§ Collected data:
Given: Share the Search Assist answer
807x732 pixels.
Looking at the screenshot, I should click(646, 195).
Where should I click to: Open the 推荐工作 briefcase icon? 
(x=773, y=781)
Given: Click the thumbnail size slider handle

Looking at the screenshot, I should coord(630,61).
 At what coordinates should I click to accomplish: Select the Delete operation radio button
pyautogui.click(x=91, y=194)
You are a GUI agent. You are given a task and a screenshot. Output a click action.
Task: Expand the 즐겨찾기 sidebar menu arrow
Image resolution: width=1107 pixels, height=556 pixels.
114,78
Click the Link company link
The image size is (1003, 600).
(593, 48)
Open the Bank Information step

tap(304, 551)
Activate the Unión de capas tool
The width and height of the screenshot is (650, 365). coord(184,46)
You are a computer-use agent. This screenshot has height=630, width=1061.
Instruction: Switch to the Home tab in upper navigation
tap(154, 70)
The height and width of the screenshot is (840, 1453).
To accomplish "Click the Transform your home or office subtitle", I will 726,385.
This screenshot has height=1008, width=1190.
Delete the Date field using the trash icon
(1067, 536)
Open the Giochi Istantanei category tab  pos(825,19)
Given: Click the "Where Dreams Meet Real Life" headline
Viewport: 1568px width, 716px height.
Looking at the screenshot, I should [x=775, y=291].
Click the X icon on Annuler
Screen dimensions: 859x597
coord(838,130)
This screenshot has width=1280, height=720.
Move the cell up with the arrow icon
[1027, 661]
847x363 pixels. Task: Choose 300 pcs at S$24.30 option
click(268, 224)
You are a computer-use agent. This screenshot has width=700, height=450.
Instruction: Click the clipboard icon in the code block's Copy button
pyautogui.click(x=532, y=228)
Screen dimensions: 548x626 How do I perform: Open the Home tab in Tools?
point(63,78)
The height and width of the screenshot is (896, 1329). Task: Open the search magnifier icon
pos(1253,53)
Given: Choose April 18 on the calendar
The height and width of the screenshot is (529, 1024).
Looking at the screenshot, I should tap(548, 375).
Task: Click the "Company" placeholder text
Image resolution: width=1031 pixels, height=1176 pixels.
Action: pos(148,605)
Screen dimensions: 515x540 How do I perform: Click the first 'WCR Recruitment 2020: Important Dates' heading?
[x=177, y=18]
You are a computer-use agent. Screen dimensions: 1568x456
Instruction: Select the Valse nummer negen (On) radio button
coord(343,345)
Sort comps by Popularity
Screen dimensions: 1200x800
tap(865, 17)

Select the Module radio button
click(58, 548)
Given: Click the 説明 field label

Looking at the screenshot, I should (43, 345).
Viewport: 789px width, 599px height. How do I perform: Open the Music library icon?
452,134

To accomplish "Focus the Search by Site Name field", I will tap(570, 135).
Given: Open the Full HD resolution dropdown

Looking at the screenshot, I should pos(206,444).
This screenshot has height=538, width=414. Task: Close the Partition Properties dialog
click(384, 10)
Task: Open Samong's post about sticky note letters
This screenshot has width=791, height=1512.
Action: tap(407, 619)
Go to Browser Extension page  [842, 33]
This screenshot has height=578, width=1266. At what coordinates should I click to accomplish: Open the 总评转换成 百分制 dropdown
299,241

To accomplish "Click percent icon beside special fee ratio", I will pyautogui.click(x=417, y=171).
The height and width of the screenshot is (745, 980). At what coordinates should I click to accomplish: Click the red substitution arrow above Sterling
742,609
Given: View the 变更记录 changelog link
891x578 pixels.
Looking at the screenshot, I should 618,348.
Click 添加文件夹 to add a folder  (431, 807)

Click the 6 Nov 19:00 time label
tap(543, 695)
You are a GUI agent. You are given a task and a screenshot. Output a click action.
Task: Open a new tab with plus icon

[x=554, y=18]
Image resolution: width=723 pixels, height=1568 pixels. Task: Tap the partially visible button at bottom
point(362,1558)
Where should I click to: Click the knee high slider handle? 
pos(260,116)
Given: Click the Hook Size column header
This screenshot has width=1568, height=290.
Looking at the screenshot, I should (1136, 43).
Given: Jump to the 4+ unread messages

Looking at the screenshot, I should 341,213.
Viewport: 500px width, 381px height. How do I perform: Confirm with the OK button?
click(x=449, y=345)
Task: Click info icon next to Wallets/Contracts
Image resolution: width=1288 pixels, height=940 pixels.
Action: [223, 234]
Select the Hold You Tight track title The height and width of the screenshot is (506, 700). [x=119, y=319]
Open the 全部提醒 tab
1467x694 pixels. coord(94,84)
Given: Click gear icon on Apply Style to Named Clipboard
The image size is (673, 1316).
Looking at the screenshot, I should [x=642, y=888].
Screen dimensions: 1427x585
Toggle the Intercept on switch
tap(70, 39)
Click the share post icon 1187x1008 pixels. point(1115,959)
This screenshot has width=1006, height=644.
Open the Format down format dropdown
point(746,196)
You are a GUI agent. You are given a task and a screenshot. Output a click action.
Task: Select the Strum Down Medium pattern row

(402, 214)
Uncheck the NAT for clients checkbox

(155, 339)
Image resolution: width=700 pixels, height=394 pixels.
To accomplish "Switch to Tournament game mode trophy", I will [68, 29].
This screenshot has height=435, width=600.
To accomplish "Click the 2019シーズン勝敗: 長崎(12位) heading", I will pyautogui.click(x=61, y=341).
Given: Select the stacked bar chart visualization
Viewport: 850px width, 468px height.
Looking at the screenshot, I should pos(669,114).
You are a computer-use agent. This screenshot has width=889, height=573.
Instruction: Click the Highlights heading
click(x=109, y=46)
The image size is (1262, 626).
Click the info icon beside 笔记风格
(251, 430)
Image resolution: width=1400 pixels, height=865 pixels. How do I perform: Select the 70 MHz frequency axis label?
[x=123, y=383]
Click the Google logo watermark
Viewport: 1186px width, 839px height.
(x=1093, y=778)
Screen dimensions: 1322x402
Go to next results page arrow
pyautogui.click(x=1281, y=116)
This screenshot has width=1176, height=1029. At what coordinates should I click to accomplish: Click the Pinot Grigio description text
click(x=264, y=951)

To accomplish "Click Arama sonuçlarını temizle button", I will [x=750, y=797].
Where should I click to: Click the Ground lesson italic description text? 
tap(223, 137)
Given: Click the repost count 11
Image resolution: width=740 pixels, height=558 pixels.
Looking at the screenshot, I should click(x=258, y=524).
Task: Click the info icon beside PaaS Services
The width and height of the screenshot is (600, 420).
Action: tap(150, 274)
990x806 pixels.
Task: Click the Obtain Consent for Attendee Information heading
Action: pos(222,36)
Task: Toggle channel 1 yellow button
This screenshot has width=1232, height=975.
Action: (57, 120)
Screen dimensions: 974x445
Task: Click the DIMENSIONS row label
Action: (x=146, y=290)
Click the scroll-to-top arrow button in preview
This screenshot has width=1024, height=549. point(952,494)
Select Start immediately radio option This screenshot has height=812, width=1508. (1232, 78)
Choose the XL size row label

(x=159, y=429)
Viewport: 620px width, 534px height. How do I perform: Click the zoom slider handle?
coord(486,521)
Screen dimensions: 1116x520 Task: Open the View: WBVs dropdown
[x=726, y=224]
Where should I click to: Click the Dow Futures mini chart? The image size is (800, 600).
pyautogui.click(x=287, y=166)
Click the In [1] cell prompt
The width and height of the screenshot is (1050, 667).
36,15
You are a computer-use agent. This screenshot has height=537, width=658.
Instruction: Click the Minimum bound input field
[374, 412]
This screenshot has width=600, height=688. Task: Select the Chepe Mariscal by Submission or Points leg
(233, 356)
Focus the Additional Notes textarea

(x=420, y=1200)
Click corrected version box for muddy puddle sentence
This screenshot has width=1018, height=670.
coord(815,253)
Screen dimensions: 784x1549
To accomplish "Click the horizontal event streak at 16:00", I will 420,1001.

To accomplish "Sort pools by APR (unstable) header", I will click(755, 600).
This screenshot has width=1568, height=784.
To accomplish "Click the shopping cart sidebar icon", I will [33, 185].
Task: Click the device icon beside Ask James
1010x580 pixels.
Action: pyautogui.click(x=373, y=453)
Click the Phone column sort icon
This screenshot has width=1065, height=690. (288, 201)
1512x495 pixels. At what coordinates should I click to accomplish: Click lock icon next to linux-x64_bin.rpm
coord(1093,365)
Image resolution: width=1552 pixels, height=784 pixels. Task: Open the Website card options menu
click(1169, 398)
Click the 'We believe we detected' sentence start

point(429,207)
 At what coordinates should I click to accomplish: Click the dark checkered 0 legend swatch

§ Activity: Using the entries above, return each line in which the word "will" occurs.

§ Response area:
To accomplish "Click the Transform your home or office subtitle", I will 726,385.
To accomplish "Focus the Search by Site Name field", I will tap(570, 135).
To accomplish "Click percent icon beside special fee ratio", I will pyautogui.click(x=417, y=171).
To accomplish "Switch to Tournament game mode trophy", I will [68, 29].
To accomplish "Click the 2019シーズン勝敗: 長崎(12位) heading", I will pyautogui.click(x=61, y=341).
To accomplish "Click Arama sonuçlarını temizle button", I will [x=750, y=797].
To accomplish "Click the horizontal event streak at 16:00", I will 420,1001.
To accomplish "Sort pools by APR (unstable) header", I will click(755, 600).
To accomplish "Click the shopping cart sidebar icon", I will [33, 185].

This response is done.